Now, the project is in the midst of a two-week validation phase. The components are being stress tested, legalities are being hammered out, and institutional review boards are giving their approval. “All of that work normally takes much, much longer, but we are going to do that in two weeks,” Francois said.
Assuming all goes well, the three hospitals will begin testing healthcare workers during the first week in May, starting with those most likely to have been exposed to the virus and fanning out from there. But Francois sees the project impacting more than just 10,000 healthcare workers, as important as that will be. “We want to have a system that is born and bred here in the state of Kentucky that is made for our state, for our people, but that we can then expand and give as an example—a Bluegrass blueprint,” he said.
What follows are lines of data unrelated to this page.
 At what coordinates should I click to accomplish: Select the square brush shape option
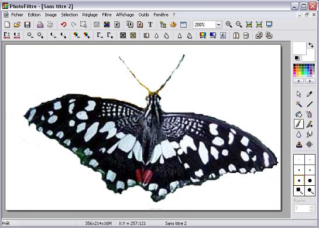pos(299,190)
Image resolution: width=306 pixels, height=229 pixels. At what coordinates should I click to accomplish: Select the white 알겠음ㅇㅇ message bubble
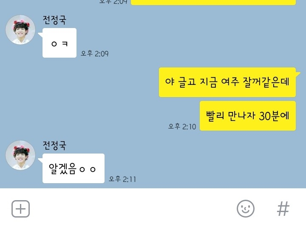coord(74,168)
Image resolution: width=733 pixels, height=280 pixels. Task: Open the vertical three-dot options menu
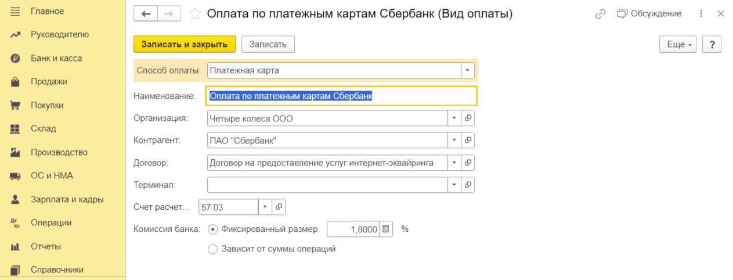pos(701,13)
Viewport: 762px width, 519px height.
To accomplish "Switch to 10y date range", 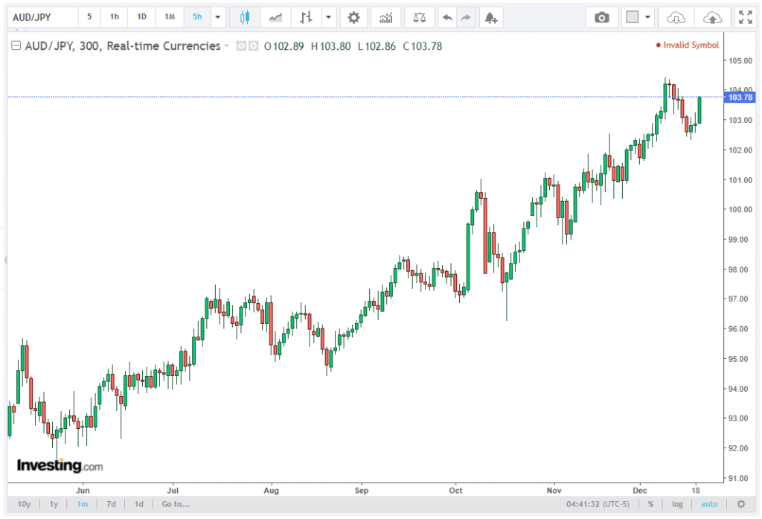I will 25,504.
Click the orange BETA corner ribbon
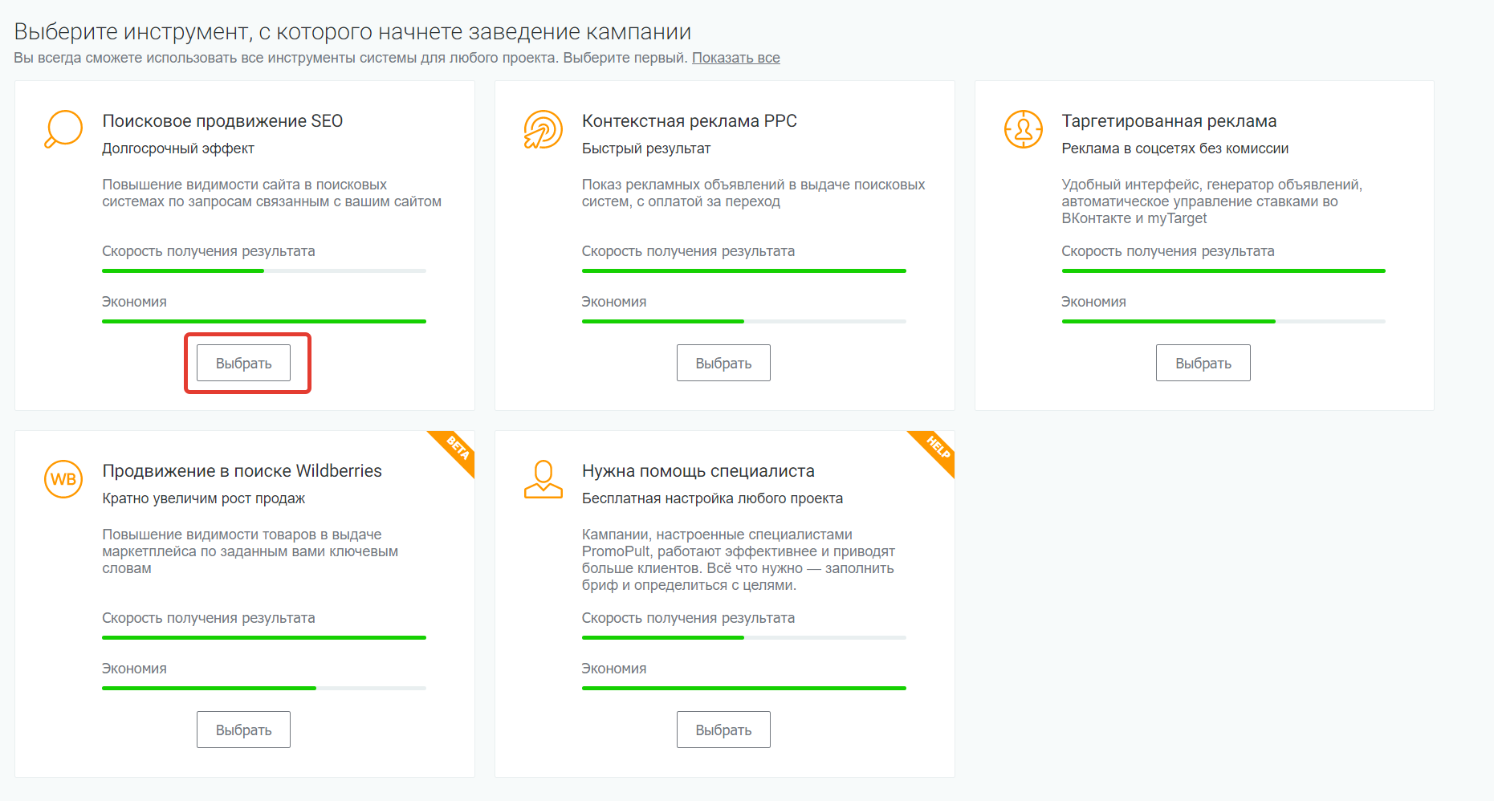 455,449
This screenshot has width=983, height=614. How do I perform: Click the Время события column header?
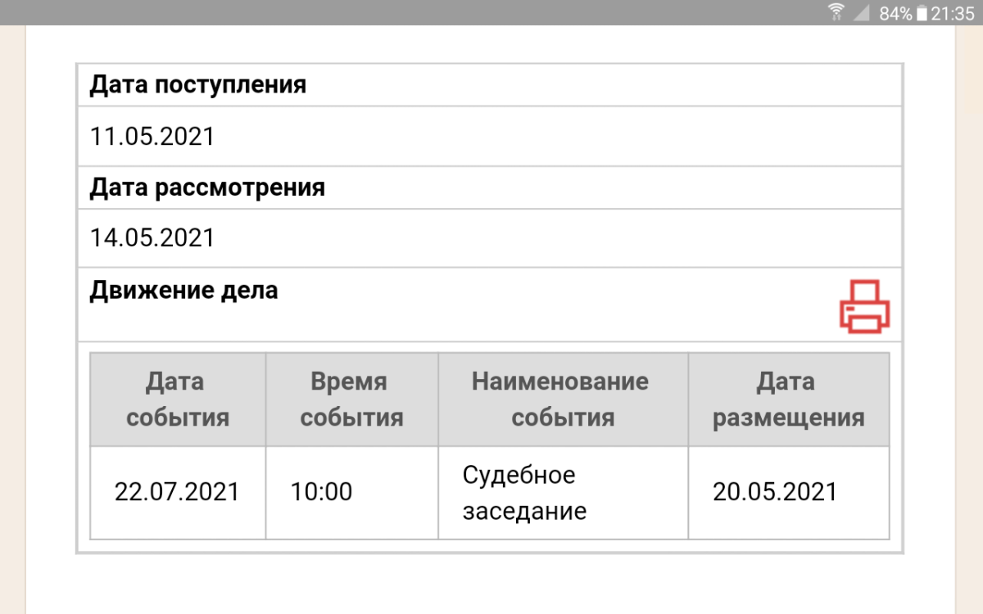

Francois was quick to point out that none of the elements of the Co-Immunity Project is unique. Other cities have hospitals and research universities, of course. And UofL’s Regional Biocontainment Lab, which is run by the school’s Center for Predictive Medicine for Biodefense and Emerging Infectious Diseases, is one of 11 Biosafety Level 3 labs in the country.
What’s unique is that the healthcare community in Louisville is well connected and just the right size to pull off a project like this. “We’re talking about 12 companies [in LHCC]; it’s a size that is manageable,” Francois said. “Because we work really well together and had all the right backgrounds behind it, I think we are well ahead of most efforts in the nation or even globally.”